▶ [Short exercise]: Please convert the part of the entries that opens with the line containing "You are a GUI" and runs through the end of the entries into a JSON list of strings, one string per line, with blank lines and pictures left out.
═══ Material supplied ═══
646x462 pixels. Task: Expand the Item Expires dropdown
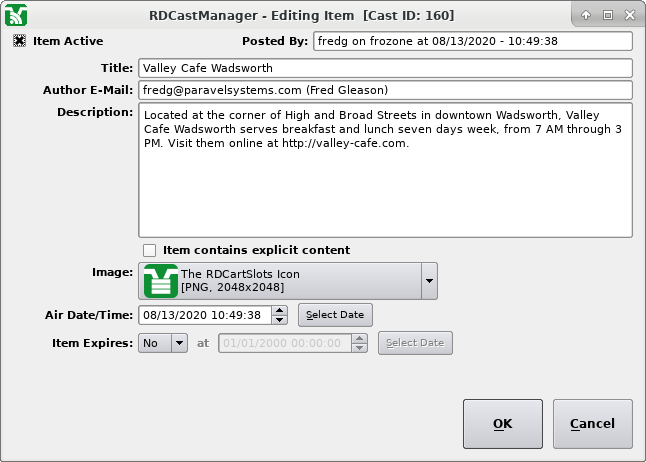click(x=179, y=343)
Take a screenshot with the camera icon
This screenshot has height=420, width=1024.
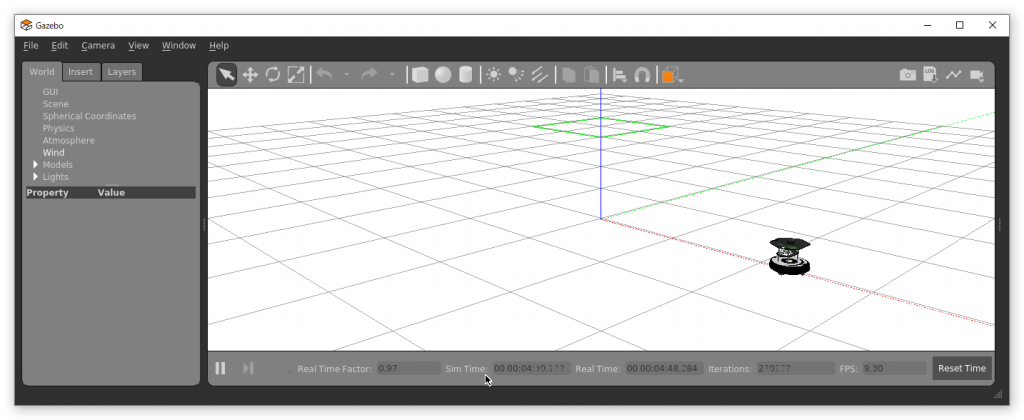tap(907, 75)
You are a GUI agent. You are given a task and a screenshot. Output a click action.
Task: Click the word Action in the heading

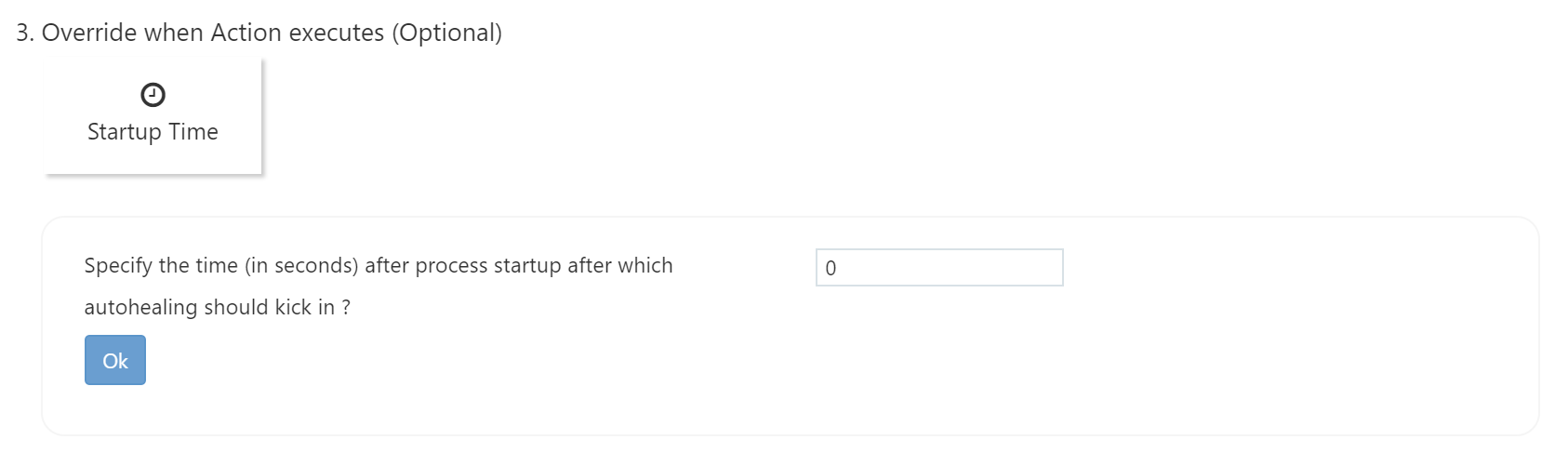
═══
▶ [Solution for this problem]:
[
  "You are a GUI agent. You are given a task and a screenshot. Output a click action.",
  "Task: Click the word Action in the heading"
]